- **Task brief**:
Could you rewrite the listing as a numbered list, from the line with "The width and height of the screenshot is (1358, 896)." to the line with "click(x=754, y=144)", leaving out blank lines?

** start of Exercise materials **

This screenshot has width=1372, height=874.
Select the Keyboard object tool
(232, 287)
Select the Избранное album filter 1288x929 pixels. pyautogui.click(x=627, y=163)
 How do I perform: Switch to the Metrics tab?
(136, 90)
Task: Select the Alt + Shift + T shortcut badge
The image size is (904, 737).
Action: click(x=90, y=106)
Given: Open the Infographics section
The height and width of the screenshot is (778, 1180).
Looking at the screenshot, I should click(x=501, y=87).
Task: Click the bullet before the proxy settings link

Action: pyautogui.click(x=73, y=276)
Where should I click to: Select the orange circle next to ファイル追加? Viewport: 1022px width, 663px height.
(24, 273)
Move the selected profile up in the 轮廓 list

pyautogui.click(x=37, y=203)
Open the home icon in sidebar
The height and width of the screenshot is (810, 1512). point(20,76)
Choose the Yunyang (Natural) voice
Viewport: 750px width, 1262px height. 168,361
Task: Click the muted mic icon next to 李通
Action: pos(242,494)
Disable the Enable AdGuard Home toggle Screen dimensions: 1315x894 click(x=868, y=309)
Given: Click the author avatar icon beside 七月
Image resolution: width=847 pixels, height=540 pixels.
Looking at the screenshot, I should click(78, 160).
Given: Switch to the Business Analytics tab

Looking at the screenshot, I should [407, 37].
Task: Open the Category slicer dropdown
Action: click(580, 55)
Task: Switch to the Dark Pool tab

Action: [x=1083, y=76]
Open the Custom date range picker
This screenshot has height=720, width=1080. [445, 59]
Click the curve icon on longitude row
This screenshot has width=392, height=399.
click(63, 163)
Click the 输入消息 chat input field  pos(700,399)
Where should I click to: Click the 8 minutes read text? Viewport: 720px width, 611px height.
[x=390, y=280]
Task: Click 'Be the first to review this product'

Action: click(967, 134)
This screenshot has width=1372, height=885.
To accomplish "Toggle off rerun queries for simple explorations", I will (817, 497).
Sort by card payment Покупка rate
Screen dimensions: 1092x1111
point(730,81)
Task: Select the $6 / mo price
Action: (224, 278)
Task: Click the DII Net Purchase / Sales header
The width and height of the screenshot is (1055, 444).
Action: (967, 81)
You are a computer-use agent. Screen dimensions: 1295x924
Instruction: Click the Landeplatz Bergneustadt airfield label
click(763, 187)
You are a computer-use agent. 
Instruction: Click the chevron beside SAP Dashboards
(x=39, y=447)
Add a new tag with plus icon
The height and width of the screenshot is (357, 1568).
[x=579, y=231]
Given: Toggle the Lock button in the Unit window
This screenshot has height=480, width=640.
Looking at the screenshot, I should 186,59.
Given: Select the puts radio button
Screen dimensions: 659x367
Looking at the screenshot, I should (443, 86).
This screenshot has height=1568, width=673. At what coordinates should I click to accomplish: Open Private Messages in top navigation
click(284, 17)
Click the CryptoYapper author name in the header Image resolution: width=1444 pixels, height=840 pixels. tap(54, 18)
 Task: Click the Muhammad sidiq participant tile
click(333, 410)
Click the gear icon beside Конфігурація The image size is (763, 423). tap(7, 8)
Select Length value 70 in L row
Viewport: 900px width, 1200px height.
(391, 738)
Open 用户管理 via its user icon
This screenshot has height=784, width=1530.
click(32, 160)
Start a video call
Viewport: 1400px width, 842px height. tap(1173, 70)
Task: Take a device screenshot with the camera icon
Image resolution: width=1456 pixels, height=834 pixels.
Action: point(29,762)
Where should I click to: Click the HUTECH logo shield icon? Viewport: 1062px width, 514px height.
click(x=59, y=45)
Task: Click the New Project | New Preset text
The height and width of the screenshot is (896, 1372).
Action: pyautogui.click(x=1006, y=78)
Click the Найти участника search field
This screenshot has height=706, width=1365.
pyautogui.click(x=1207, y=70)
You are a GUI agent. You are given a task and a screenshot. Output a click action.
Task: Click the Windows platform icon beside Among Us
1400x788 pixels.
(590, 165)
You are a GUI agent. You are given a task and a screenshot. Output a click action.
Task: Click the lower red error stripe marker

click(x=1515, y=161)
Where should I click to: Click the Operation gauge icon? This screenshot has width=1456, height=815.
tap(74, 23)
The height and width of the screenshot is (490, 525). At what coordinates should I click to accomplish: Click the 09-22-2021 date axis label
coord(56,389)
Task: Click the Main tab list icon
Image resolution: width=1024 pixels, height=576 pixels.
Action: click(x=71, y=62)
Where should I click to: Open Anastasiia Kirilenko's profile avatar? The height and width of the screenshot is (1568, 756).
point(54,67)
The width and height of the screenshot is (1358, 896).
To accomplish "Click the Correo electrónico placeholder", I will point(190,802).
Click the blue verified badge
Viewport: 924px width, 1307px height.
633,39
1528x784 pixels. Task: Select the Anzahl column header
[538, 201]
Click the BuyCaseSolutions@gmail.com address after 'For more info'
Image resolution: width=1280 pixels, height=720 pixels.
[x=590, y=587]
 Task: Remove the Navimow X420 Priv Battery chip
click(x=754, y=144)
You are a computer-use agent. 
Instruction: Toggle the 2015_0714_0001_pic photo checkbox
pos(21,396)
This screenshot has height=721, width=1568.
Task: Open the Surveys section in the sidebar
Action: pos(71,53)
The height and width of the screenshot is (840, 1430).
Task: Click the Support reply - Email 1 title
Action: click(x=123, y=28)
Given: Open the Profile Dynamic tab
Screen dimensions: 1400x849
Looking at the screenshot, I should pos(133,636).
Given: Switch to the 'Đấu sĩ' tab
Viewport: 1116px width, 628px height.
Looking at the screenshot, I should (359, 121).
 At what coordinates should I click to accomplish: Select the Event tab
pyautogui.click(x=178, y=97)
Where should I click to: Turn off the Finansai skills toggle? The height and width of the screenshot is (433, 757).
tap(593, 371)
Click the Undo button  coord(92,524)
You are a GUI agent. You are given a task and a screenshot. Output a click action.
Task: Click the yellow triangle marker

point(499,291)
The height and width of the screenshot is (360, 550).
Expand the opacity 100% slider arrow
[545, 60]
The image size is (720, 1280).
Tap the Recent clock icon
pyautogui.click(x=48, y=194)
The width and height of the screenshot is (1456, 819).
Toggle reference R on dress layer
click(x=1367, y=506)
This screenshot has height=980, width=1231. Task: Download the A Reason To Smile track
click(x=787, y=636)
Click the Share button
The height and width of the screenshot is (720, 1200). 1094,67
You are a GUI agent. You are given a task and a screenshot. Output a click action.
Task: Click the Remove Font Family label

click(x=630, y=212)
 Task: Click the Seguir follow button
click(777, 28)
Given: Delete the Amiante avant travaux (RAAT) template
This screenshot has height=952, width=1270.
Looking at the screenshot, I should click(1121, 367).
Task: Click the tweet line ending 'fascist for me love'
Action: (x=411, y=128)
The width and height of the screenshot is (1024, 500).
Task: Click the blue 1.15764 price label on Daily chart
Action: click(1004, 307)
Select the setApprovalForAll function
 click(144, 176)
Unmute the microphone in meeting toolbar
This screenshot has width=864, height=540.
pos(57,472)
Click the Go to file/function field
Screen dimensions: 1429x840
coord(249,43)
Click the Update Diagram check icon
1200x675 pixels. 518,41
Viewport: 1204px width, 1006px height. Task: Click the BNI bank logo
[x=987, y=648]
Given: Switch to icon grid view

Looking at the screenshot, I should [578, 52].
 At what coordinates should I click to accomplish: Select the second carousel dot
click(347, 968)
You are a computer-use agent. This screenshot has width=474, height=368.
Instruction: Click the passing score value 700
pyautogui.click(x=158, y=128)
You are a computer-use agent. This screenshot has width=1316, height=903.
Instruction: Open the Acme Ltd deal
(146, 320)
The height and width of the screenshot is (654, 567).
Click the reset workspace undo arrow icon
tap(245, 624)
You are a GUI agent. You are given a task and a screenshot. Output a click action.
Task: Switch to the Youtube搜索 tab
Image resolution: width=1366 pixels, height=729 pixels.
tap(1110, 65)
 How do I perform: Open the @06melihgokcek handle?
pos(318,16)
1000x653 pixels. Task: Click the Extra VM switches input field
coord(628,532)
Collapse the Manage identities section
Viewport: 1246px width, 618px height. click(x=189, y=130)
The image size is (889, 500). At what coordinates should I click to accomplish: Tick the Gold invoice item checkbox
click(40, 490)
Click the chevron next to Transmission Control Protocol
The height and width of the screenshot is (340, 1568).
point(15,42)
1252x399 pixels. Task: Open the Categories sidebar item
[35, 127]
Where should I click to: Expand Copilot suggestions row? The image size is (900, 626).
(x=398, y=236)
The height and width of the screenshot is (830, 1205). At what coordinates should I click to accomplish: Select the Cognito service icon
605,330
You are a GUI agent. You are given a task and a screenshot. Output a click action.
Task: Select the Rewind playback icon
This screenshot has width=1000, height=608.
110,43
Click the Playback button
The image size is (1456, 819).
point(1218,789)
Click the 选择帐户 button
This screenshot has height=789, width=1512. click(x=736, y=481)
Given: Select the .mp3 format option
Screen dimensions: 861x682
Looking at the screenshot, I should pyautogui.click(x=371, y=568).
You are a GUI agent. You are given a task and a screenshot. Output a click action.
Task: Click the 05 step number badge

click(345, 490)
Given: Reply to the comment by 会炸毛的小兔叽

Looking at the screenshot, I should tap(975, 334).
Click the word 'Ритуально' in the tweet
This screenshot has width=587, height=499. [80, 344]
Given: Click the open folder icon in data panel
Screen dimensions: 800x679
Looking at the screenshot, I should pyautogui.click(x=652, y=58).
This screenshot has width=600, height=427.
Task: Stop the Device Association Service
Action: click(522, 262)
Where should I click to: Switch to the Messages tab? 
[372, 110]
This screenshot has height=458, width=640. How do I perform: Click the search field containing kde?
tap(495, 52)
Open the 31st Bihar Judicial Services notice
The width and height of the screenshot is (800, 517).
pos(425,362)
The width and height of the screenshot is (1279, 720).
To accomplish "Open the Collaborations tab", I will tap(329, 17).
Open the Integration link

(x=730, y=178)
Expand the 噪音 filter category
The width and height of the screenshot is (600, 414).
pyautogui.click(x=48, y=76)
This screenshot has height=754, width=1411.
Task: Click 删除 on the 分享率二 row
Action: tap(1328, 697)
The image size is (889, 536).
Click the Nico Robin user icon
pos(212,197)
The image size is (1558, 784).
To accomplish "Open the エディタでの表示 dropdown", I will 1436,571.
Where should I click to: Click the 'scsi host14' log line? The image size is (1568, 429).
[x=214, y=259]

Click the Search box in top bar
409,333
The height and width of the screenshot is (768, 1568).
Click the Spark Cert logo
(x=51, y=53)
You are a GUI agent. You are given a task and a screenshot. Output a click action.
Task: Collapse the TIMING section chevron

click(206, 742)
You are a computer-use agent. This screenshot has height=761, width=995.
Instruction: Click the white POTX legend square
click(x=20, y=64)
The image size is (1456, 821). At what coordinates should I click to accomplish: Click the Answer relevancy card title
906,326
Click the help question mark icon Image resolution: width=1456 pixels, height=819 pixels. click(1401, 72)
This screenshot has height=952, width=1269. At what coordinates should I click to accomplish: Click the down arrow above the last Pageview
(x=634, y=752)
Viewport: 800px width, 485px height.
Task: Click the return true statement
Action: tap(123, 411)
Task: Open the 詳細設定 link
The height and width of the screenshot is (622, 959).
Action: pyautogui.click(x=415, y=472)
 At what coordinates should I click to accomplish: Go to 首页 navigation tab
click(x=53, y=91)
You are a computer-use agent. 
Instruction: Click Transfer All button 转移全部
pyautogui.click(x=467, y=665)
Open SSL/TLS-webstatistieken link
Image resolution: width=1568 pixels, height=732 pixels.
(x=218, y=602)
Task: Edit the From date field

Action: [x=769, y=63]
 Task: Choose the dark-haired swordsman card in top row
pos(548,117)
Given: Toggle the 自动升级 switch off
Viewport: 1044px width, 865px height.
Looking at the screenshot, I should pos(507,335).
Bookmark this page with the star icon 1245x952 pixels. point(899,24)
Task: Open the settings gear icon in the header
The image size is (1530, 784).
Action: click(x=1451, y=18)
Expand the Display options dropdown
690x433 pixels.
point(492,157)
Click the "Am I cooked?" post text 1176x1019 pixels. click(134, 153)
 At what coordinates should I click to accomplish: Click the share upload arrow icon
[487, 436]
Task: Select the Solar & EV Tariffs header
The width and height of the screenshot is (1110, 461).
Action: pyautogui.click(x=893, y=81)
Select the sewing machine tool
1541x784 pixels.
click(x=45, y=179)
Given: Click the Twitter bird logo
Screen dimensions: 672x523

** end of Exercise materials **

- **Response to this task**:
1. The width and height of the screenshot is (1358, 896).
2. To accomplish "Click the Correo electrónico placeholder", I will point(190,802).
3. Click the blue verified badge
4. Viewport: 924px width, 1307px height.
5. 633,39
6. 1528x784 pixels. Task: Select the Anzahl column header
7. [538, 201]
8. Click the BuyCaseSolutions@gmail.com address after 'For more info'
9. Image resolution: width=1280 pixels, height=720 pixels.
10. [x=590, y=587]
11.  Task: Remove the Navimow X420 Priv Battery chip
12. click(x=754, y=144)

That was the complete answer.